Alessia domande di Ansia e depressione  |  Inserita il 21/02/2017

Pavia

Depressione e crisi d'identità

Buongiorno, mi chiamo Alessia, ho 27 anni e non so più chi sono. Dentro di me sono sempre stata una ragazza forte, ribelle, decisa, ma alcuni eventi nella mia vita (mio padre alcolizzato che lititgava e picchiava mia mamma, sempre lui che mi picchiava e insultava continuamente....la morte di mio nonno 6 anni fa che era il mio punto appiglio, lavorare nell'azienda di famiglia) mi hanno resa sempre più remissiva, al punto da non riuscire quasi più ad avere una mia volotà propria. Non riesco a fare a meno di pensare ad accontentare li altri, è un vizio che ormai mi rende quasi impossibile capire cosa voglio io.
Per cercare di stare meglio circa un anno fa sono andata a vivere da sola.
Ho avuto un crollo fortissimo la scorsa primavera, ogni giorno, appena aprivo gli occhi piangevo, tutti i giorni, e potevo andare avanti per ore. Non avevo più un solo motivo per alzarmi dal letto e così ho iniziato a fare qualche seduta di terapia, in cui mi è stata diagnosticata un pò d depressione, ma non mi sono trovata bene e così ho smesso. Pensavo di essere a buon punto della guarigione ma nell'ultimo periodo sto iniziando a stare male con me stessa.. Dentro di me non tollero più tante cose che prima mi son fatta andare bene per il qiueto vivere, ho sempre cercato l'approvazione della mia famiglia ma ora invece provo solo del risentimento. Dopo anni di apatia sento di nuovo della rabbia, che è ogni giorno più forte ma allo stesso tempo non riesco a reagire davvero.. Io non ci sto capendo più niente.. non so più chi sono, non so cosa dovrei fare, come comportarmi.. come ritornare "lucida"?
Grazie per l'aiuto
Alessia

  2 Risposte pubblicate per questa domanda

Dott. Davide Basili Inserita il 24/02/2017 - 09:53

Buongiorno Alessia capisco molto bene quello che ti sta succedendo, la tua è una condizione comune a tutte le persone che purtroppo hanno convissuto con un parente alcolista e violento. Sicuramente fin da piccola hai capito che per sopravvivere in quella casa dovevi essere accondiscendente per non fare arrabbiare papà e questo è il copione che hai portato avanti finora. Per tanto tempo hai rinunciato alla libertà personale e non hai dato spazio alle tue emozioni di rabbia e tristezza. Andare a vivere da sola è stata sicuramente la scelta migliore che potessi fare e da quel momento hai iniziato a rimettere a posto la tua vita fin lì limitata. Capisco come possa essere difficile per te esprimere e sentire la rabbia dopo che per tanti anni hai dovuto trattenerla dentro di te e capisco anche la tua tristezza per aver sofferto a lungo. Tu parli di ritornare "lucida" ma credo che non sia una questione di lucidità ma di accettazione, devi accettare che fin qui hai vissuto in una modalità di sopravvivenza e che solo ora hai ripreso in mano la tua vita e puoi costruirti un futuro differente, certamente è difficile far questo da sola e proprio per questo un percorso di psicoterapia può aiutarti. Se vuoi posso consigliarti dei professionisti per questo, intanto in bocca a lupo! Resto a disposizione per altre domande.
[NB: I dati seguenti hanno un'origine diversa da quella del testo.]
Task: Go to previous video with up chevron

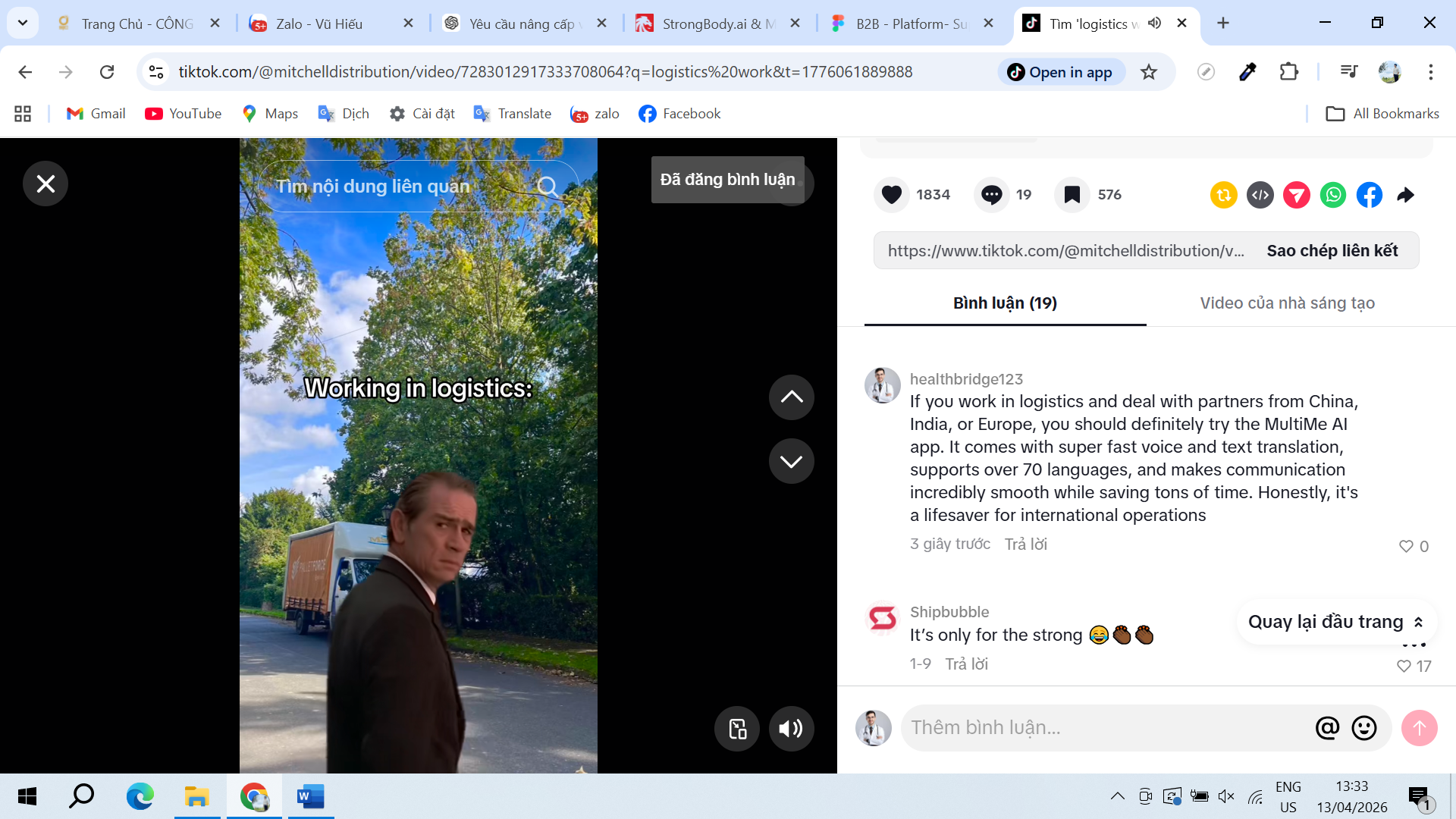Action: pos(791,397)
Dott.ssa Lucia Inverso Inserita il 21/02/2017 - 09:15

Salve Alessia,
immagino il senso di smarrimento che può derivare dal non sentire il proprio atteggiamento verso il mondo, verso gli altri, verso la vita stessa, in linea con l'atteggiamento adottato in passato. Soprattutto, dalle sue parole, immagino questo senso di costrizione che la porta ad agire in modo remissivo, come lei dice, pur sapendo che non è il migliore per lei. La rabbia che prova, però, è il segno che la parte forte, ribelle e decisa dentro di lei ha molta voglia di combattere per stare meglio e trovare un equilibrio. Direi che è un ottimo punto di partenza per ricominciare qualche seduta di psicoterapia. Può capitare di non trovarsi bene con il primo terapeuta di riferimento, ma potrebbe cercarne un altro. Dunque, credo che la sua rabbia sia costruttiva in questo momento: la orienti affinchè possa esserle d'aiuto.

La saluto augurandole il meglio per lei.